Hurd Wallace leveled his gaze at the cop. “Turn that thing off.”
But the officer instead began speaking into the microphone clipped to his shirt, then he turned and walked toward an unpopulated corner of the courtroom.
Dammit, Holly thought, I’m not going to have this day ruined by some teenager in a stolen car.
Hurd walked across the room and stood next to the officer, cocking an ear toward the radio. He listened for a moment, then walked back to where Holly stood.
Holly put up her hands, as if to ward him off. “Not today, Hurd,” she said.
He leaned close to her. “It’s Jackson,” he said quietly. “He’s been hurt; he’s on the way to the hospital.”
Holly jerked her head back as if she had been slapped. “How bad?”
“Bad, but he’s alive. Come on, I’ll drive you.”
Holly started for the door, and Hurd turned to the crowd, motioning for Ham Barker to follow him. “Sorry, folks, the wedding is postponed. Everybody back on duty. Jenkins, get your crime-scene team and get over to the Southern Trust Bank on Ocean Boulevard, and be quick about it. I’ll join you as soon as I can.”
 
Holly sat rigidly in the front seat of Hurd’s unmarked patrol car, willing Hurd to go faster.
“Any details?” Ham asked from the rear seat. Daisy sat quietly in the back, as if she knew something was wrong.
“There was a robbery at Southern Trust,” Hurd said. “Apparently, Jackson got in the way.”
Holly turned and looked at him. “Gunshot?”
Hurd nodded. “We’ll know more in a couple of minutes.” He whipped the car into the emergency entrance of the hospital. Everybody got out and ran inside.
A doctor stood just inside the doorway, wearing a white coat, its right sleeve smeared with blood. “This way, Chief,” he said, ushering her toward an examination room. Just outside the door, he stopped her. “I’m sorry to have to tell you this, but he died three or four minutes ago. There was nothing we could do to save him.”
Holly turned to face the doctor. “Nothing you could do?”
“It was a shotgun blast to the chest; massive damage.”
Holly sucked in a big breath and put a hand on the door for balance. “I want to see him,” she said.
“All right,” the doctor replied. He opened the door.
Holly stepped into the room. An examination table was before her, and the body, draped with a sheet.
The doctor walked to the head of the table and took hold of a corner of the sheet, waiting for Holly.
Holly stepped forward, and her toe caught on something.

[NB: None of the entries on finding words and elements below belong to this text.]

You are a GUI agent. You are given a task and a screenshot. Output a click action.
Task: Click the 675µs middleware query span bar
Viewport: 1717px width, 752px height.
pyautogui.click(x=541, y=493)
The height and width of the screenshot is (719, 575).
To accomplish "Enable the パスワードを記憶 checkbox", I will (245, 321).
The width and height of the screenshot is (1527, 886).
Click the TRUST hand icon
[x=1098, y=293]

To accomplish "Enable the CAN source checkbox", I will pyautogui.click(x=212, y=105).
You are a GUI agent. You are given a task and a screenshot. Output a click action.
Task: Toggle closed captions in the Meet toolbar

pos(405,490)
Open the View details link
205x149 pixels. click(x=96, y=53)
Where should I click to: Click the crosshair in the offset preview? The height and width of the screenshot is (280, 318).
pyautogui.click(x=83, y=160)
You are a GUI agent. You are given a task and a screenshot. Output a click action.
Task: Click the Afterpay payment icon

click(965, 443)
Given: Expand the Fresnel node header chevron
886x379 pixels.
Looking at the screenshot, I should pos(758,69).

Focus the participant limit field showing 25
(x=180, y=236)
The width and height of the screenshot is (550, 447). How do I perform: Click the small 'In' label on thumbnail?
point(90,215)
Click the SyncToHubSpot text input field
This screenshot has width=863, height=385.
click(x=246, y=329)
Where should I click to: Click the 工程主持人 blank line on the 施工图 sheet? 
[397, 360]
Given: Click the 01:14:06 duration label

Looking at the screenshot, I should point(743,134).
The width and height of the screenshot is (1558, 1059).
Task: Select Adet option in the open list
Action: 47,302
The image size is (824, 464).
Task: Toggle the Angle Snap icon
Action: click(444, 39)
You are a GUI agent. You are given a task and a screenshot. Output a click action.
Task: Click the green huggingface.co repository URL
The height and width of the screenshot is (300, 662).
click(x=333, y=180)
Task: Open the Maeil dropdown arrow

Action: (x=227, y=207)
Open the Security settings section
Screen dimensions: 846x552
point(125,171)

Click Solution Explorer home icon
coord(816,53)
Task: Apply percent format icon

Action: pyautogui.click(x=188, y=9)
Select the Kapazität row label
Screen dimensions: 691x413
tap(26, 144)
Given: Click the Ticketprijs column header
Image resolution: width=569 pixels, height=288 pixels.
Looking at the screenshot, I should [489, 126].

She looked down to see a yellow knit shirt, covered in blood, at her feet. What? she thought. Jackson wasn’t wearing a yellow shirt; it’s the wrong man! She rushed to the head of the table.
The doctor pulled back the sheet, revealing only the head.
Holly felt as if someone had struck her in the chest. The tanned face was without color, the mouth slightly open, the eyes closed. It was not the wrong man. She reached out to pull the sheet back farther.
The doctor put his hand on hers. “You don’t want to do that,” he said kindly.
Holly placed her hand on Jackson’s cool cheek and began to sob.